== Passage to read ==
The winning entrants from the BEL Faculty’s 2016 Three Minute Thesis (3MT) competition, held on Friday 12 August, have just been announced with the TC Beirne School of Law and UQ Business School taking out the honours across the Winner, Runner-Up and People’s Choice awards. All recipients received research funds and the winner will now go on to compete in the UQ 3MT Final next month and may proceed to the 2016 Asia-Pacific competition.
A total of 10 Research Masters and PhD students battled it out at the competition and engaged the audience in their research through a three-minute presentation.
Brisbane resident Sam Boyle, PhD candidate from the TC Beirne School of Law, was awarded the Faculty Winner’s prize as well as being one of three People’s Choice recipients. The winning prize was $1,000 in research funds and a spot in the UQ 3MT Final for his presentation titled ‘Capacity and treatment refusal: How law does and should deal with adults with anorexia nervosa who refuse treatment’. The People’s Choice prize will also top up his research funds.
Mr Boyle’s work investigates a difficult issue for capacity law: the adult with anorexia nervosa (anorexia) who refuses feeding treatment. The way the law currently works means that anorexia patients may always be denied the right to refuse treatment, in a way that can be considered cruel and discriminatory. Using a critical analysis of the legal concept of capacity, he will develop an argument as to how an anorexic patient’s capacity should be assessed by the law, incorporating an increased recognition of their rights and interests.
Mr Boyle comments: “I read about a very tragic case involving a woman called Emily. She was an intelligent 27 year old who suffered terrible anorexia. She had been treated for years, but the treatment wasn’t working. She wanted the treatment to stop, but a court told the treating team that they had to treat her against her will, by force if necessary. The reaction to the case was negative, but seemed to ignore the legal situation that allowed it to happen. It inspired me to want to understand more about it. I wanted to develop a legal argument which could actually help someone in Emily’s situation.”
Gold Coast resident Chelsea Gill, PhD Candidate from the UQ Business School (tourism cluster), was the Runner-Up and also a People’s Choice recipient. Her dual accolade for the thesis presentation titled ‘Exploring the role of corporate retreats in restoring directed attention’ was rewarded with a contribution towards her research funds and she will also progress to a Wildcard Competition hosted by the Graduate School. The winner of the Wildcard competition is offered the opportunity to compete in the UQ 3MT Final.

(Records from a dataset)

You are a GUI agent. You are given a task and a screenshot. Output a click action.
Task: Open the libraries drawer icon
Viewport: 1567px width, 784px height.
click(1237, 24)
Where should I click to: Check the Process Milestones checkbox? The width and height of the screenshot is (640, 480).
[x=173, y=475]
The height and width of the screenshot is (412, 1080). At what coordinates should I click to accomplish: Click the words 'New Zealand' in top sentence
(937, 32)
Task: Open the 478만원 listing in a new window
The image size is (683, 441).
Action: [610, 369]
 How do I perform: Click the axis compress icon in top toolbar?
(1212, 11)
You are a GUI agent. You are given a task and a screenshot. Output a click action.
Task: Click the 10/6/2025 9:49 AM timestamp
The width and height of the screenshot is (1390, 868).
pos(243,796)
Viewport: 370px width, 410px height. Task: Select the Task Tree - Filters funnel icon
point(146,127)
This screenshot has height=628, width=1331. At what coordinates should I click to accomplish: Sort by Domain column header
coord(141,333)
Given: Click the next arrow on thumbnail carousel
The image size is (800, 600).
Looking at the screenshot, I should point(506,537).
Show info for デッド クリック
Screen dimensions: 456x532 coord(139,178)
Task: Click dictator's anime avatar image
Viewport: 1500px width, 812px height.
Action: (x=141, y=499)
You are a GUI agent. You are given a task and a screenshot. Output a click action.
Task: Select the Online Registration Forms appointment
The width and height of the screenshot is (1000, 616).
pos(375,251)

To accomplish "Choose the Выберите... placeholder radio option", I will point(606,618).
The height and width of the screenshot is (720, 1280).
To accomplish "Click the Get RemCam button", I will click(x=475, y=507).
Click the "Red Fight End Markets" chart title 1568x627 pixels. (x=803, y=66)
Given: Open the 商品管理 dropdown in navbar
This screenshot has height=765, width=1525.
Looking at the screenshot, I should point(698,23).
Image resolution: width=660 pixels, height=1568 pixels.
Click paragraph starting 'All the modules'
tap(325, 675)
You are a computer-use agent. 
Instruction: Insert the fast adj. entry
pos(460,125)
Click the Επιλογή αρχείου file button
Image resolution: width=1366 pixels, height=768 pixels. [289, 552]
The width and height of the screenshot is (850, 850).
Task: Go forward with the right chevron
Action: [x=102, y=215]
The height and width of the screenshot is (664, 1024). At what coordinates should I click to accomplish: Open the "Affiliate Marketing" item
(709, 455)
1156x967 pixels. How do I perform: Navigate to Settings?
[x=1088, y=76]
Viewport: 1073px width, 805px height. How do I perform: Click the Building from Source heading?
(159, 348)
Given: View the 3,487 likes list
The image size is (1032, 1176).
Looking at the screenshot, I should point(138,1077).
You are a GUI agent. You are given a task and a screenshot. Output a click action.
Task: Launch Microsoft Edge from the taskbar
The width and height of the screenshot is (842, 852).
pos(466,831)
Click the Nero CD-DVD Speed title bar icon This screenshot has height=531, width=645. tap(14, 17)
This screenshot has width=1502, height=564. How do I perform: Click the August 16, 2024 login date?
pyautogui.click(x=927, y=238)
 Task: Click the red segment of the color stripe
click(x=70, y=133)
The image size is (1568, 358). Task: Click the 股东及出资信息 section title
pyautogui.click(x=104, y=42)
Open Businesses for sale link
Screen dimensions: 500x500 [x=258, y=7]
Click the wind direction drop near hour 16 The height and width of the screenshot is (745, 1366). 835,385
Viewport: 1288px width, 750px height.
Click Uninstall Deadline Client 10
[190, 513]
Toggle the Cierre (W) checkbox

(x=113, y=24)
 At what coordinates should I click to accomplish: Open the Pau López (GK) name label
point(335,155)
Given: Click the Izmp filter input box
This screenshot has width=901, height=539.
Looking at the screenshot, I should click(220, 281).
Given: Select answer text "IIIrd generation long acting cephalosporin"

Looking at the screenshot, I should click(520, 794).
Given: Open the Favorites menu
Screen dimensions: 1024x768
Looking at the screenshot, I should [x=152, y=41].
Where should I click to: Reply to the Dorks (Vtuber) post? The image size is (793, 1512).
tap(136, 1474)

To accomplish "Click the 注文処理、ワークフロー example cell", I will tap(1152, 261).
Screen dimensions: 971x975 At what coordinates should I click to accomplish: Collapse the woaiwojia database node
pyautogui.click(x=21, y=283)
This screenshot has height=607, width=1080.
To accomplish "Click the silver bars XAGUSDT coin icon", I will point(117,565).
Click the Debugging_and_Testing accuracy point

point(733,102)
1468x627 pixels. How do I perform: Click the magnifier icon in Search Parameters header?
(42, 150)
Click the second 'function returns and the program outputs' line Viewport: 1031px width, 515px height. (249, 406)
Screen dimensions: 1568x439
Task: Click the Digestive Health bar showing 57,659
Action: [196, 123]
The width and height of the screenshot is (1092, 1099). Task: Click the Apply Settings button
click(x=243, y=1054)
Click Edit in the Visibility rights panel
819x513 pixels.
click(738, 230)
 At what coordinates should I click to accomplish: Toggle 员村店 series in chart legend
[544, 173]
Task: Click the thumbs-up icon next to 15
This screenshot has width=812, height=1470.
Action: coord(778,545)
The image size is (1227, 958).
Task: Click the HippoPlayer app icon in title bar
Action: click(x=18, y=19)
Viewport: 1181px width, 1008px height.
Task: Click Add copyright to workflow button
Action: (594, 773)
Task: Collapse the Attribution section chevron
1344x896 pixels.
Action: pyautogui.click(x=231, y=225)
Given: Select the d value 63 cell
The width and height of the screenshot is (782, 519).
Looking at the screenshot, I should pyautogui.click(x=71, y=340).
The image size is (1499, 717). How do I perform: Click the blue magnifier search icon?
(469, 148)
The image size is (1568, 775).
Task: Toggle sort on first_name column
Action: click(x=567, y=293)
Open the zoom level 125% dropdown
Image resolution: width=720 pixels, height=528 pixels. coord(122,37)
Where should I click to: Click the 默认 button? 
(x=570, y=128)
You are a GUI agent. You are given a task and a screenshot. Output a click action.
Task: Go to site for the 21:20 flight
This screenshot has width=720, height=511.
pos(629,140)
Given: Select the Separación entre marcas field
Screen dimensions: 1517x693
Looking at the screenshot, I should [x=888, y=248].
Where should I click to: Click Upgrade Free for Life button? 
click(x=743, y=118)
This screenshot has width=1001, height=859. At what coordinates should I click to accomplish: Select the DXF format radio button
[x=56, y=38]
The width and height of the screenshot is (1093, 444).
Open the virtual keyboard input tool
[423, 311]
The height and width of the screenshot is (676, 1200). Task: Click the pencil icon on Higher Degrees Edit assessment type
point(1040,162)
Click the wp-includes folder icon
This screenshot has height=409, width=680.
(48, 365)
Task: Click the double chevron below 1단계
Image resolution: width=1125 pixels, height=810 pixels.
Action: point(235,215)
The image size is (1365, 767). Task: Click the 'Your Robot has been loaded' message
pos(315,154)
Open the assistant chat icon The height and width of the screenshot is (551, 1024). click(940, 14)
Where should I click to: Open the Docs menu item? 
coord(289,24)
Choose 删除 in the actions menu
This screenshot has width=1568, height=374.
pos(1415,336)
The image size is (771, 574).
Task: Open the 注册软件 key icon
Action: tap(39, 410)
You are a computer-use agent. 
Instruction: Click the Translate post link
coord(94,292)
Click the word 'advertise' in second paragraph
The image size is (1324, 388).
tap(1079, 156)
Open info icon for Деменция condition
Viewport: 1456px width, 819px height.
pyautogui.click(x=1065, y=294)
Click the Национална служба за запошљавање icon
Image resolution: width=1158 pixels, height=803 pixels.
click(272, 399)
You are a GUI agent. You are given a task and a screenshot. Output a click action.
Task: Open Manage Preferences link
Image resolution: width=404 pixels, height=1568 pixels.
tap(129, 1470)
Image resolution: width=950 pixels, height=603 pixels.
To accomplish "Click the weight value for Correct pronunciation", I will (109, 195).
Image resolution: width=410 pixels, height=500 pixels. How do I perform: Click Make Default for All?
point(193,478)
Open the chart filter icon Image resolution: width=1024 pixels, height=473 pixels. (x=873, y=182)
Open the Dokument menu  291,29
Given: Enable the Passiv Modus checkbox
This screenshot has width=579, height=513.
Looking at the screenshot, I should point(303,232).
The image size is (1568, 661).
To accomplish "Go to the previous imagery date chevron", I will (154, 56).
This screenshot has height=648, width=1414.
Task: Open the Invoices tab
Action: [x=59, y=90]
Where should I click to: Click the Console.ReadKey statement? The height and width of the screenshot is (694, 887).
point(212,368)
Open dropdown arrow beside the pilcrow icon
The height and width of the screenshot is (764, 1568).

== Work task 1 ==
List every competition that the article on the 2016 Three Minute Thesis results names.
== Work task 2 ==
Echo the part of the 3MT article running from "Mr Boyle’s work" down to "rights and interests.".
== Work task 3 ==
Answer these questions using the 3MT article, one answer per line:
(a) How many Research Masters and PhD students took part in the competition?
(b) How much money in research funds came with the winning prize?
(c) Where does Chelsea Gill live?
The records have no connection to the text about the competition.

== Written reply 1 ==
- The BEL Faculty's 2016 Three Minute Thesis (3MT) competition
- The UQ 3MT Final
- The 2016 Asia-Pacific competition
- The Wildcard Competition hosted by the Graduate School

== Written reply 2 ==
Mr Boyle’s work investigates a difficult issue for capacity law: the adult with anorexia nervosa (anorexia) who refuses feeding treatment. The way the law currently works means that anorexia patients may always be denied the right to refuse treatment, in a way that can be considered cruel and discriminatory. Using a critical analysis of the legal concept of capacity, he will develop an argument as to how an anorexic patient’s capacity should be assessed by the law, incorporating an increased recognition of their rights and interests.

== Written reply 3 ==
(a) 10
(b) $1,000
(c) Gold Coast